- INPUT ROWS:
— start —
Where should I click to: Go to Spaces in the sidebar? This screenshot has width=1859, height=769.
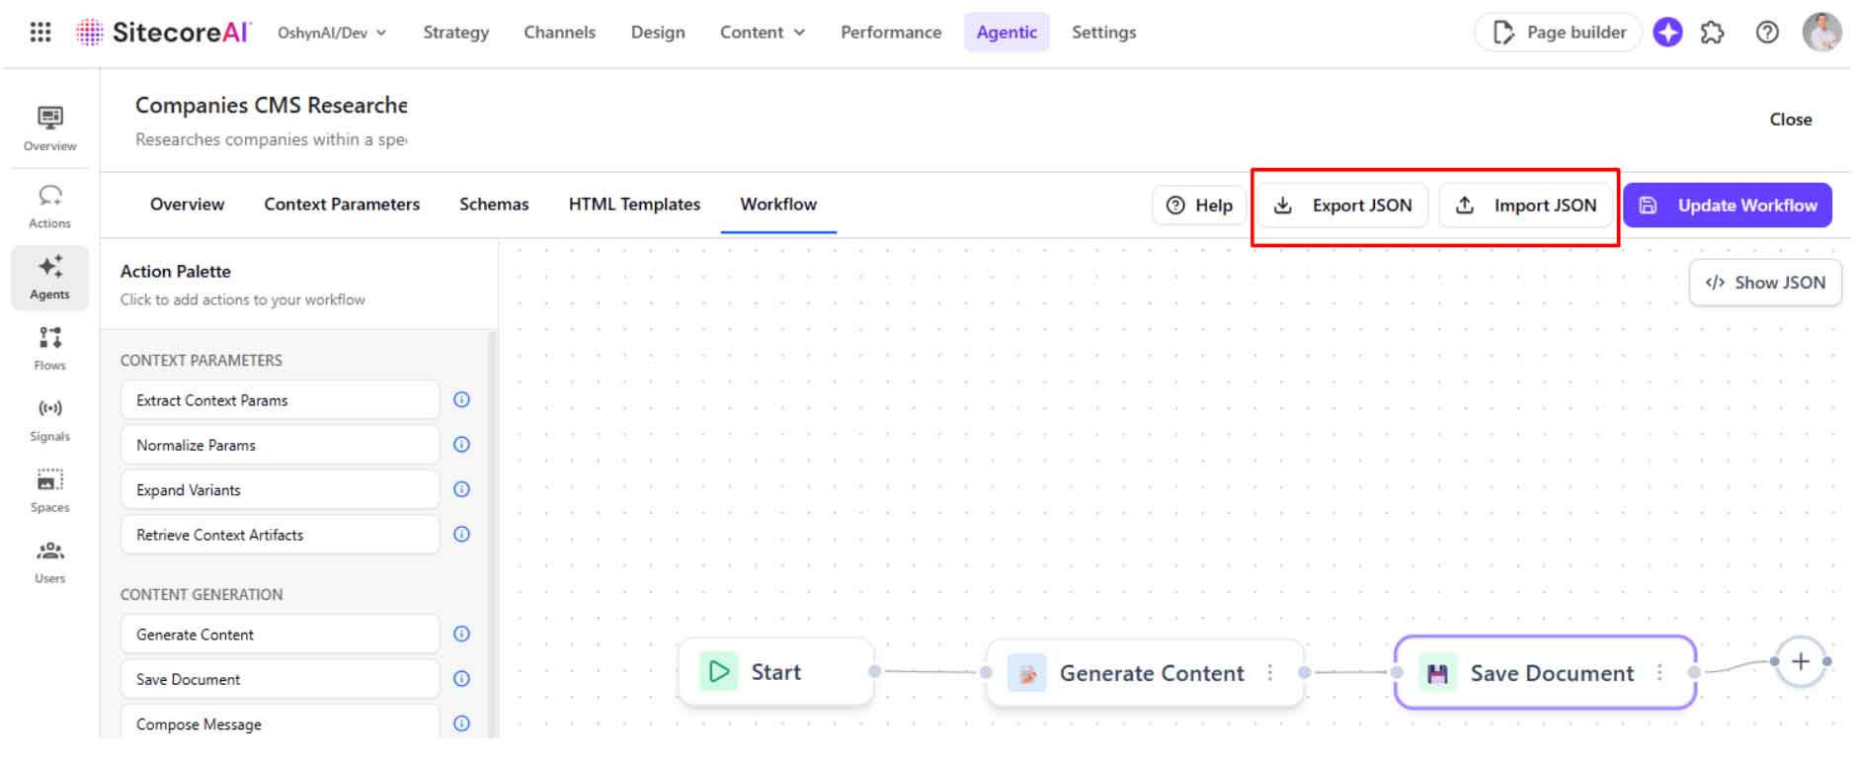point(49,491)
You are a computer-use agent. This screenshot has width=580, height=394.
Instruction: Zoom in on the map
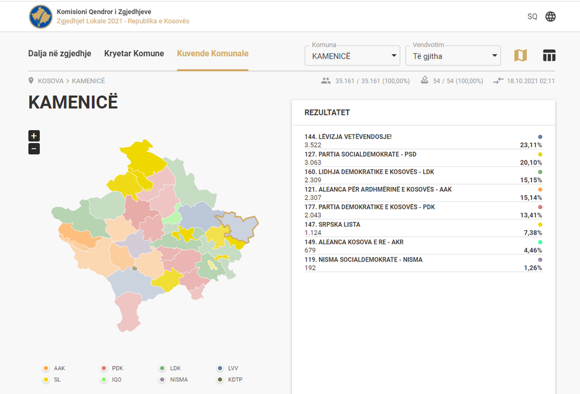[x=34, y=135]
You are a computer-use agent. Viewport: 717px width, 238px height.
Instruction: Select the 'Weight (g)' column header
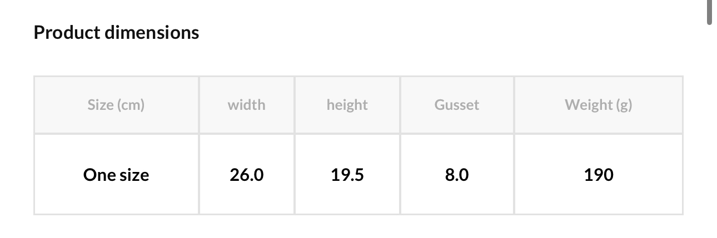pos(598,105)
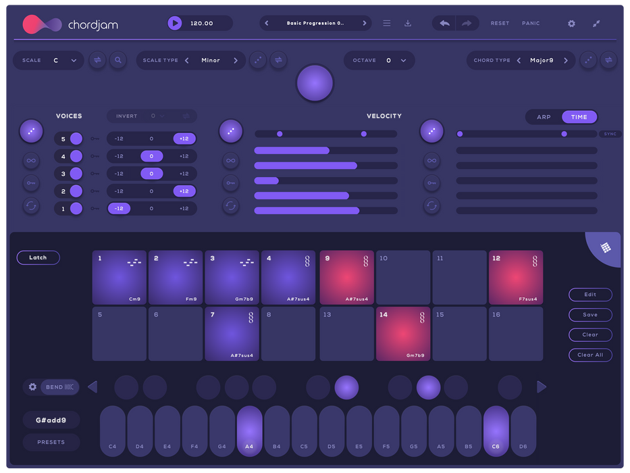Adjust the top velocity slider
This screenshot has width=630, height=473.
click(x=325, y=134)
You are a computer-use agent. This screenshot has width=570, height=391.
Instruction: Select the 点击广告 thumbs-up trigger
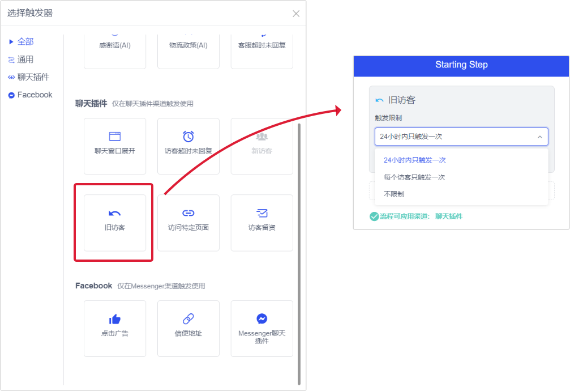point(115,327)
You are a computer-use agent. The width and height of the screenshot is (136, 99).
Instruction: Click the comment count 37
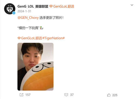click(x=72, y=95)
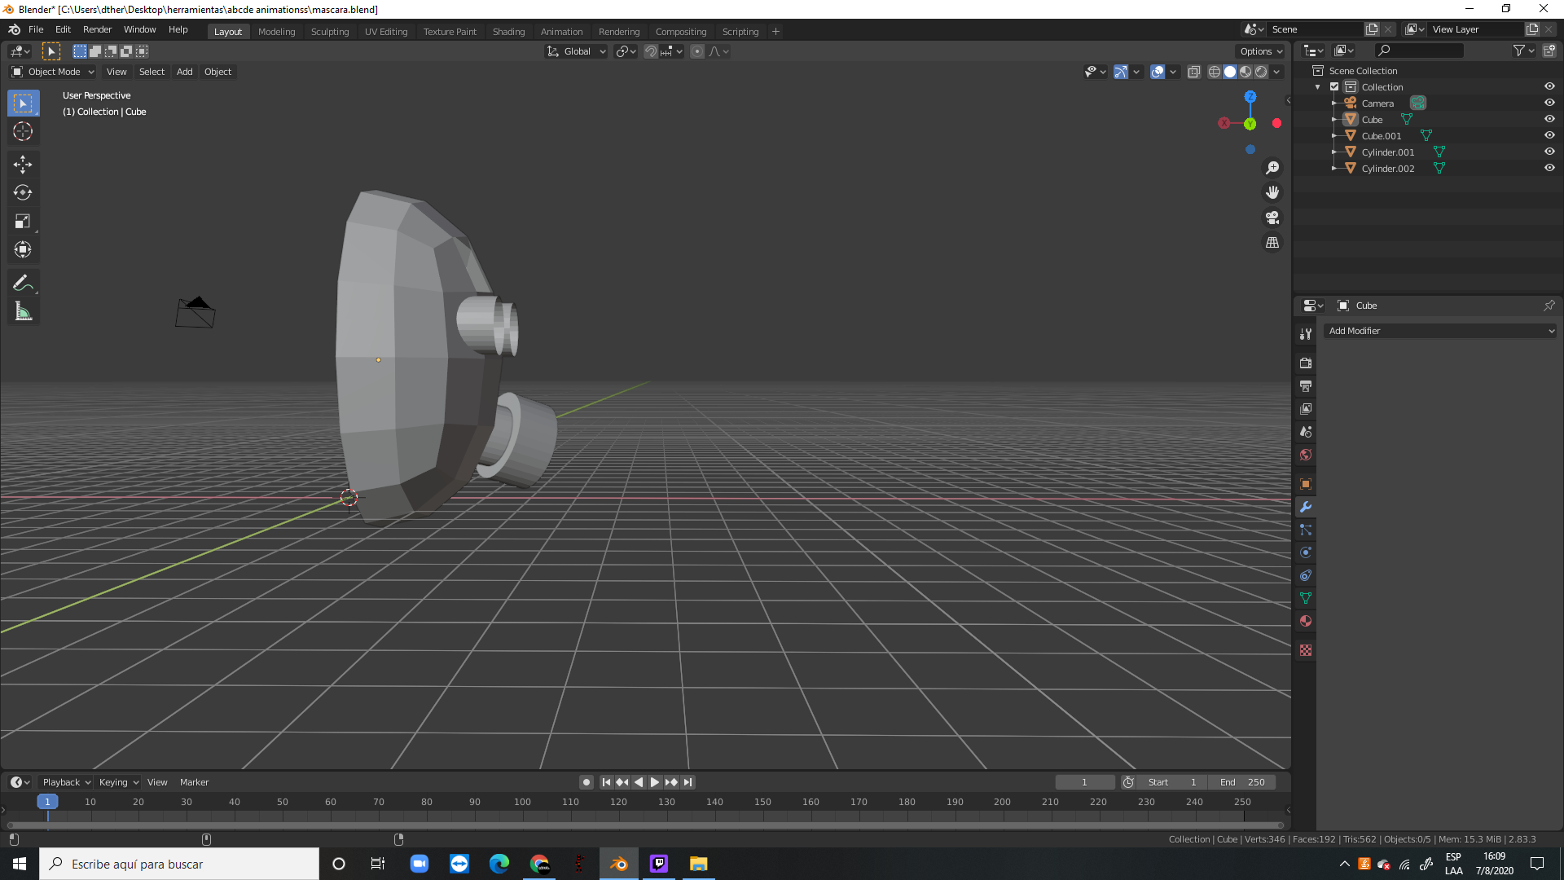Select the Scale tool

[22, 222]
— end —
- THE TASK:
Format the records as a Markdown table with the columns "No." and "Line", starting at the first line and ending at the line that contains "point(115,327)". Number each line, skip blank lines, and leave out the pictures.

- SOLUTION FOR THIS PROBLEM:
| No. | Line |
|---|---|
| 1 | Where should I click to: Go to Spaces in the sidebar? This screenshot has width=1859, height=769. |
| 2 | point(49,491) |
| 3 | You are a computer-use agent. This screenshot has width=580, height=394. |
| 4 | Instruction: Zoom in on the map |
| 5 | [x=34, y=135] |
| 6 | You are a computer-use agent. Viewport: 717px width, 238px height. |
| 7 | Instruction: Select the 'Weight (g)' column header |
| 8 | pos(598,105) |
| 9 | Adjust the top velocity slider |
| 10 | This screenshot has width=630, height=473. |
| 11 | click(x=325, y=134) |
| 12 | You are a computer-use agent. This screenshot has width=570, height=391. |
| 13 | Instruction: Select the 点击广告 thumbs-up trigger |
| 14 | point(115,327) |